_Recorded information_
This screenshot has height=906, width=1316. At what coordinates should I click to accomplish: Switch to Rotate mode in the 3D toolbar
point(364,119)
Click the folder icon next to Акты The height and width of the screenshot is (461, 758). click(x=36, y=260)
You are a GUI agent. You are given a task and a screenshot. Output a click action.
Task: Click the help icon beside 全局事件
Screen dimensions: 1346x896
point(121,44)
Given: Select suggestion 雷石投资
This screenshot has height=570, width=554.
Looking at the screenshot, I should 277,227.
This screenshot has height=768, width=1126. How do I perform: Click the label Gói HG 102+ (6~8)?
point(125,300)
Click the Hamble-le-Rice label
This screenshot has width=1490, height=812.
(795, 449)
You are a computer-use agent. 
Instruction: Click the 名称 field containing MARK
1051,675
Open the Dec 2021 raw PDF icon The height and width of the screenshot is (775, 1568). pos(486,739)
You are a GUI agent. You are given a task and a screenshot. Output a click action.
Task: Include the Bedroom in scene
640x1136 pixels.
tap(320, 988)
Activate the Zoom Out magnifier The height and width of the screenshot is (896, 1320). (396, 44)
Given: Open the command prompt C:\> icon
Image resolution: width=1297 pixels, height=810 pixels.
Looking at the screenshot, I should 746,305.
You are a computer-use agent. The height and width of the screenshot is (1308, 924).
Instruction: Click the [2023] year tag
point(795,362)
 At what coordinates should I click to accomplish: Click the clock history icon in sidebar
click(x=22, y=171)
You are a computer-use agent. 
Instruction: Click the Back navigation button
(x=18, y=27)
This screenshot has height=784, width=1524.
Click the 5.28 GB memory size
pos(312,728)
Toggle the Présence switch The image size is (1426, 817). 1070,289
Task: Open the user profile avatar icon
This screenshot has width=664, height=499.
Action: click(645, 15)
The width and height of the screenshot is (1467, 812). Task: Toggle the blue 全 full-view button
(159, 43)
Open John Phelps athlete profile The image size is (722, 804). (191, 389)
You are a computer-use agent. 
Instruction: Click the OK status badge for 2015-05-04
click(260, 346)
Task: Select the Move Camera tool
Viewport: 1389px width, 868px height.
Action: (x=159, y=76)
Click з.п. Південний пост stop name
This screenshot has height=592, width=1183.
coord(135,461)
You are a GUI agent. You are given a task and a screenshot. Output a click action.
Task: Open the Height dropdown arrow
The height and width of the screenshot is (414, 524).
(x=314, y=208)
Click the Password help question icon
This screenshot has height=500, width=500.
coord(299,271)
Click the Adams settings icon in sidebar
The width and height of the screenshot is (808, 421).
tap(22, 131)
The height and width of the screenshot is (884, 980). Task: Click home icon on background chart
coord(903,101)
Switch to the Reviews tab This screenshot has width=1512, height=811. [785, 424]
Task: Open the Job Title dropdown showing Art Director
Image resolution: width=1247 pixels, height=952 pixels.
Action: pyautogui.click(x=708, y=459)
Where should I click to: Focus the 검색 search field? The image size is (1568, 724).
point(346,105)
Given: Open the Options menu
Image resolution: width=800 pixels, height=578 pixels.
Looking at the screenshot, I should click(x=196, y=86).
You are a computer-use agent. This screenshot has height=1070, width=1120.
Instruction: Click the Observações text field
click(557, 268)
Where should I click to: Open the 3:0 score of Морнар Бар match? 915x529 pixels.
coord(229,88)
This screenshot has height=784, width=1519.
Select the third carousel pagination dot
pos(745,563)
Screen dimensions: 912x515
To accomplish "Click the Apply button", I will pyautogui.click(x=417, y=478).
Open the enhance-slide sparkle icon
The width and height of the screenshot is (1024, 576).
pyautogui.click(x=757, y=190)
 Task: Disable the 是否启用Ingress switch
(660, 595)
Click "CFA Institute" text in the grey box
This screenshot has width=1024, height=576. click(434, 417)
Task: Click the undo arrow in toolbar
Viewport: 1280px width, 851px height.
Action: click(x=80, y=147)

_Exercise description_
Copy these records line for line, with no changes.

_Written response_
This screenshot has height=906, width=1316. At what coordinates should I click to accomplish: Switch to Rotate mode in the 3D toolbar
point(364,119)
Click the folder icon next to Акты The height and width of the screenshot is (461, 758). click(x=36, y=260)
You are a GUI agent. You are given a task and a screenshot. Output a click action.
Task: Click the help icon beside 全局事件
Screen dimensions: 1346x896
point(121,44)
Given: Select suggestion 雷石投资
This screenshot has height=570, width=554.
Looking at the screenshot, I should 277,227.
This screenshot has height=768, width=1126. How do I perform: Click the label Gói HG 102+ (6~8)?
point(125,300)
Click the Hamble-le-Rice label
This screenshot has width=1490, height=812.
(795, 449)
You are a computer-use agent. 
Instruction: Click the 名称 field containing MARK
1051,675
Open the Dec 2021 raw PDF icon The height and width of the screenshot is (775, 1568). pos(486,739)
You are a GUI agent. You are given a task and a screenshot. Output a click action.
Task: Include the Bedroom in scene
640x1136 pixels.
tap(320, 988)
Activate the Zoom Out magnifier The height and width of the screenshot is (896, 1320). (396, 44)
Given: Open the command prompt C:\> icon
Image resolution: width=1297 pixels, height=810 pixels.
Looking at the screenshot, I should 746,305.
You are a computer-use agent. The height and width of the screenshot is (1308, 924).
Instruction: Click the [2023] year tag
point(795,362)
 At what coordinates should I click to accomplish: Click the clock history icon in sidebar
click(x=22, y=171)
You are a computer-use agent. 
Instruction: Click the Back navigation button
(x=18, y=27)
This screenshot has height=784, width=1524.
Click the 5.28 GB memory size
pos(312,728)
Toggle the Présence switch The image size is (1426, 817). 1070,289
Task: Open the user profile avatar icon
This screenshot has width=664, height=499.
Action: click(645, 15)
The width and height of the screenshot is (1467, 812). Task: Toggle the blue 全 full-view button
(159, 43)
Open John Phelps athlete profile The image size is (722, 804). (191, 389)
You are a computer-use agent. 
Instruction: Click the OK status badge for 2015-05-04
click(260, 346)
Task: Select the Move Camera tool
Viewport: 1389px width, 868px height.
Action: (x=159, y=76)
Click з.п. Південний пост stop name
This screenshot has height=592, width=1183.
coord(135,461)
You are a GUI agent. You are given a task and a screenshot. Output a click action.
Task: Open the Height dropdown arrow
The height and width of the screenshot is (414, 524).
(x=314, y=208)
Click the Password help question icon
This screenshot has height=500, width=500.
coord(299,271)
Click the Adams settings icon in sidebar
The width and height of the screenshot is (808, 421).
tap(22, 131)
The height and width of the screenshot is (884, 980). Task: Click home icon on background chart
coord(903,101)
Switch to the Reviews tab This screenshot has width=1512, height=811. [785, 424]
Task: Open the Job Title dropdown showing Art Director
Image resolution: width=1247 pixels, height=952 pixels.
Action: pyautogui.click(x=708, y=459)
Where should I click to: Focus the 검색 search field? The image size is (1568, 724).
point(346,105)
Given: Open the Options menu
Image resolution: width=800 pixels, height=578 pixels.
Looking at the screenshot, I should click(x=196, y=86).
You are a computer-use agent. This screenshot has height=1070, width=1120.
Instruction: Click the Observações text field
click(557, 268)
Where should I click to: Open the 3:0 score of Морнар Бар match? 915x529 pixels.
coord(229,88)
This screenshot has height=784, width=1519.
Select the third carousel pagination dot
pos(745,563)
Screen dimensions: 912x515
To accomplish "Click the Apply button", I will pyautogui.click(x=417, y=478).
Open the enhance-slide sparkle icon
The width and height of the screenshot is (1024, 576).
pyautogui.click(x=757, y=190)
 Task: Disable the 是否启用Ingress switch
(660, 595)
Click "CFA Institute" text in the grey box
This screenshot has width=1024, height=576. click(434, 417)
Task: Click the undo arrow in toolbar
Viewport: 1280px width, 851px height.
Action: click(x=80, y=147)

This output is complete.